The MGM Sale: Going On Safari In The Mind's Jungle
In the normal course of the business day (such that it is in Defamer HQ, where we've been awake for two hours but still can't find our pants), we'd probably quickly skim our way through a newspaper piece on a relatively mundane subject like the corporate aftermath of the recently completed sale of MGM to Sony. But when the LAT deftly works a reference to MGM's leonine mascot into its lede (we've been gleefully guilty of the same strategy), we're magically transported to the Hollywood jungle of our imagination:
With the nearly $5-billion acquisition of Metro-Goldwyn-Mayer Inc. by a Sony Corp.-led investment group now final, the lion's roar is being reduced to a meow. [...]
"It takes decades to build a library like this," Sony Pictures Chairman Michael Lynton said. "And this one is a real gem."
Amy Pascal, chairwoman of Sony's Columbia Pictures unit, and Lynton also will hold the creative reins, allowing them to scour that film library for potential remakes that will be among the handful of movies MGM chooses to co-finance with Sony each year.

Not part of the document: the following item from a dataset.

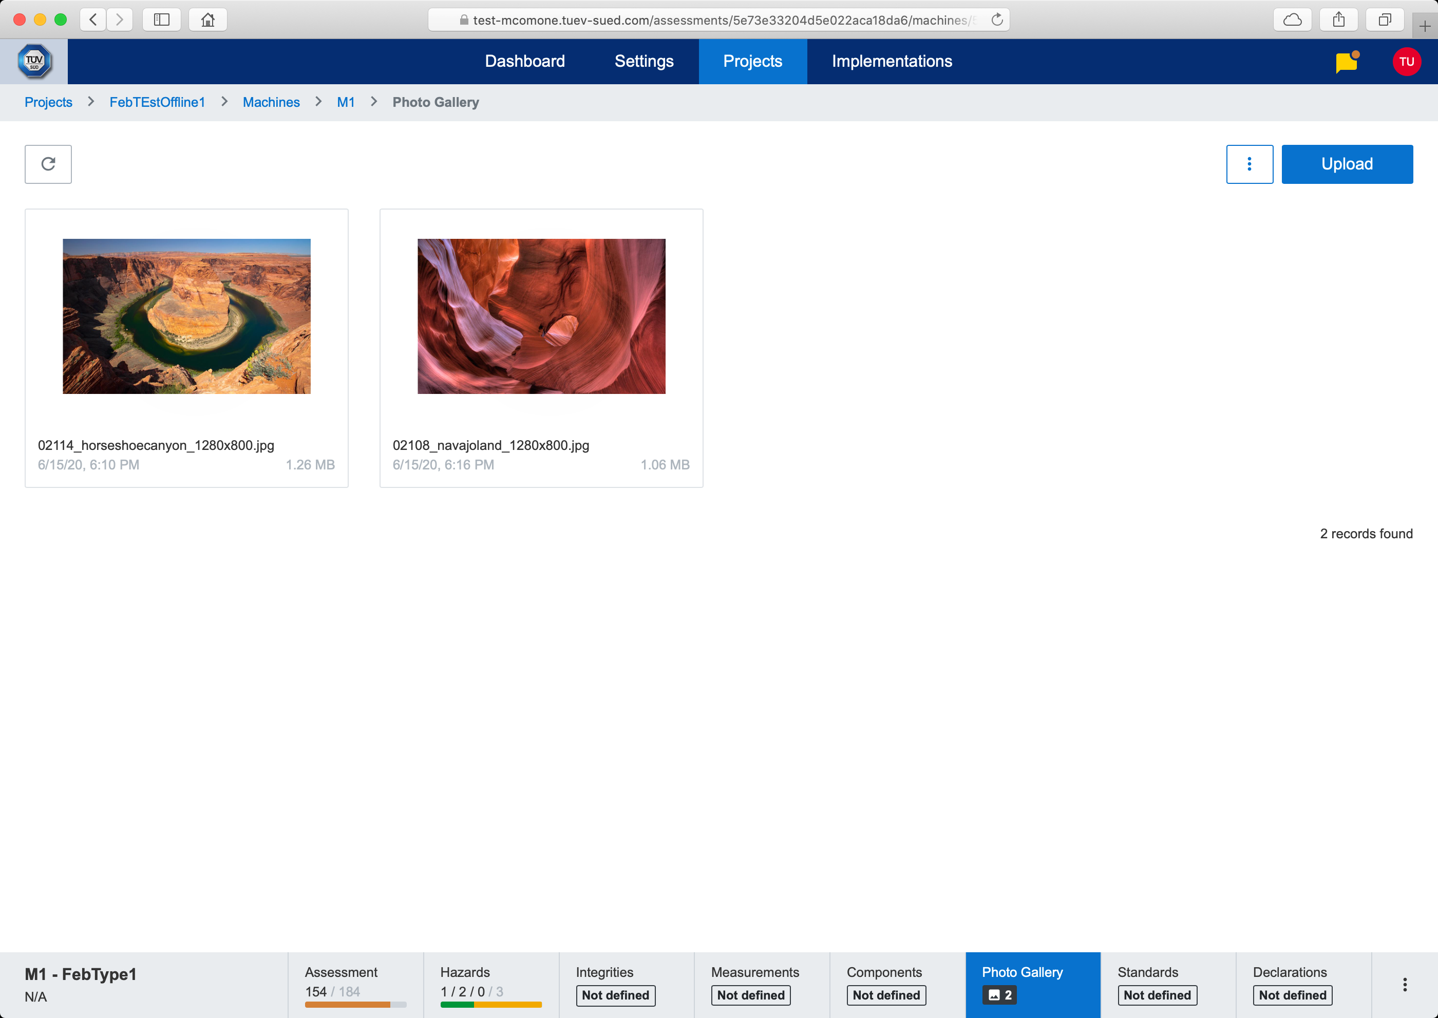Click the Safari share icon
1438x1018 pixels.
(x=1338, y=20)
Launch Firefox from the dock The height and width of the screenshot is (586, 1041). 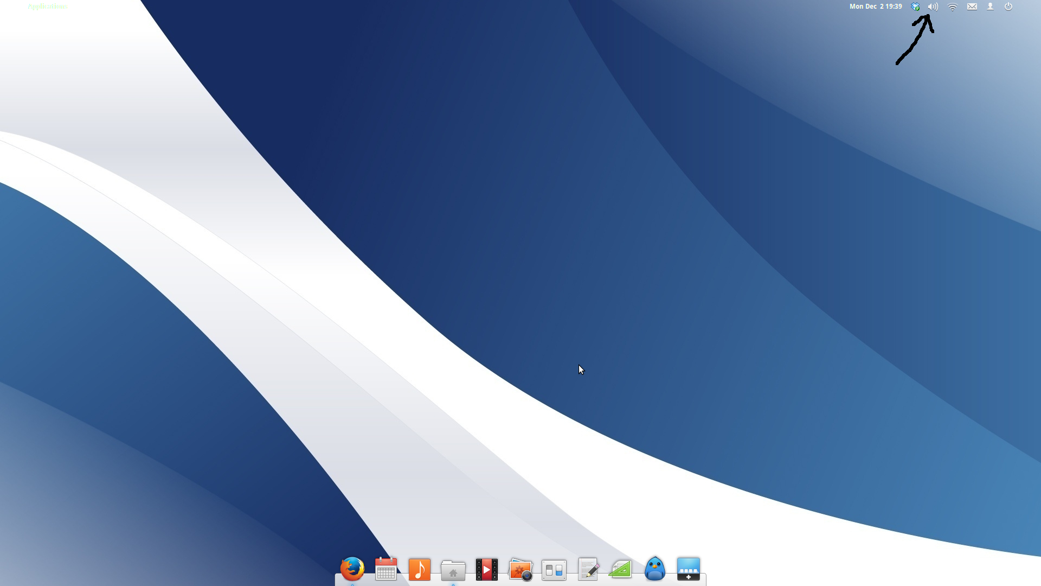[352, 569]
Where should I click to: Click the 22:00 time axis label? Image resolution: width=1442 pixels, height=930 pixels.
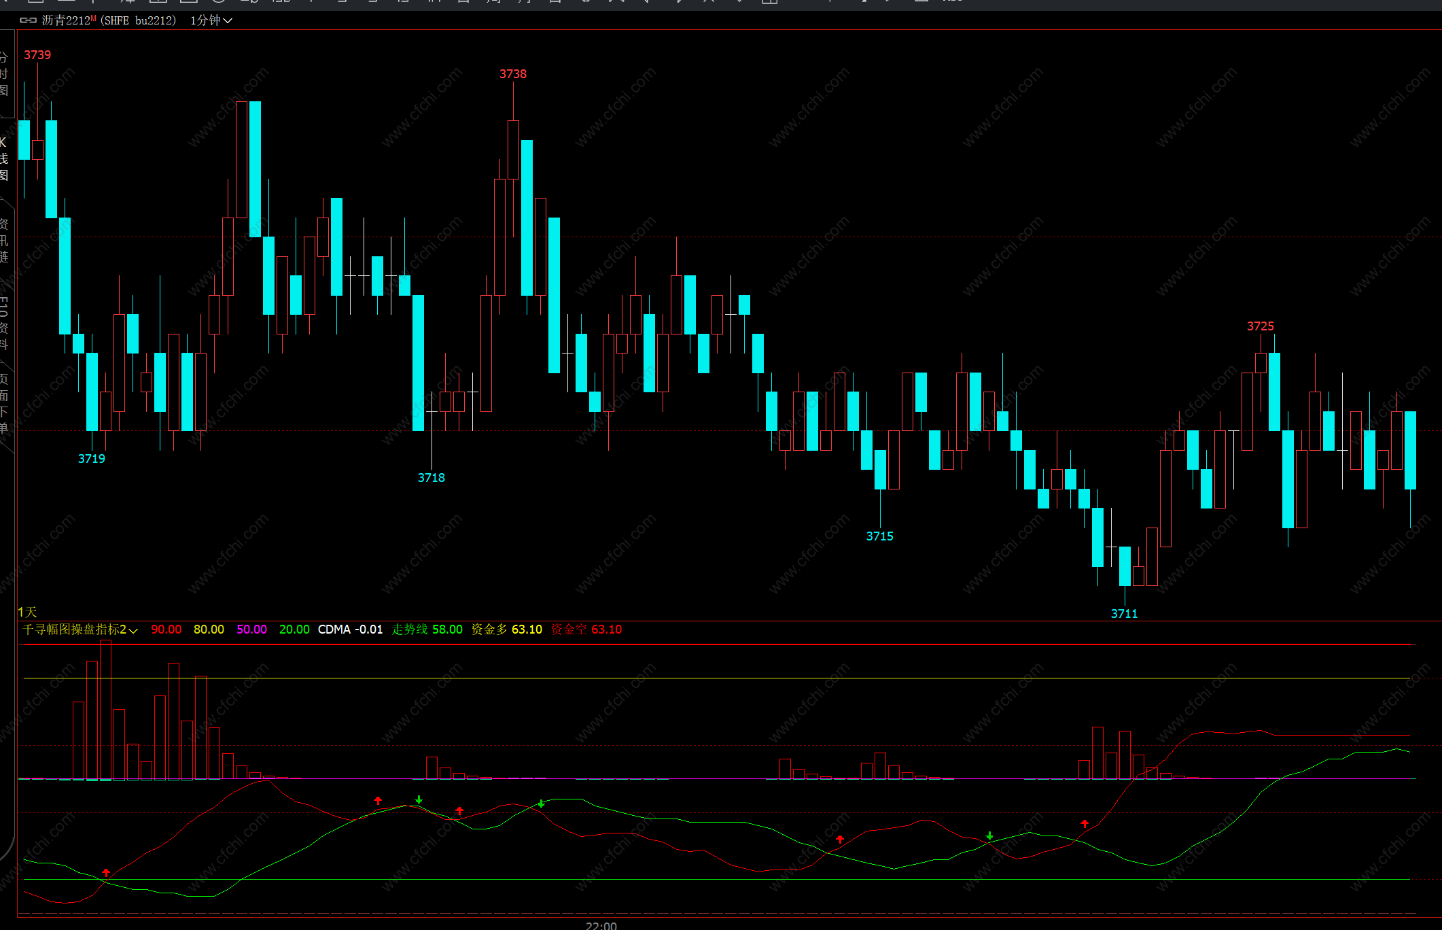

Even this straight description of what lies ahead for MGM sends us on a mental safari, where Michael Lynton and Amy Pascal are magically recast as hungry jackals, greedily picking over the bones of a felled lion, gulping down only the meatiest parts of its flank. Also: The lion is inexplicably attired in James Bond's tuxedo, an overturned martini glass lays by its side, and we are very, very high.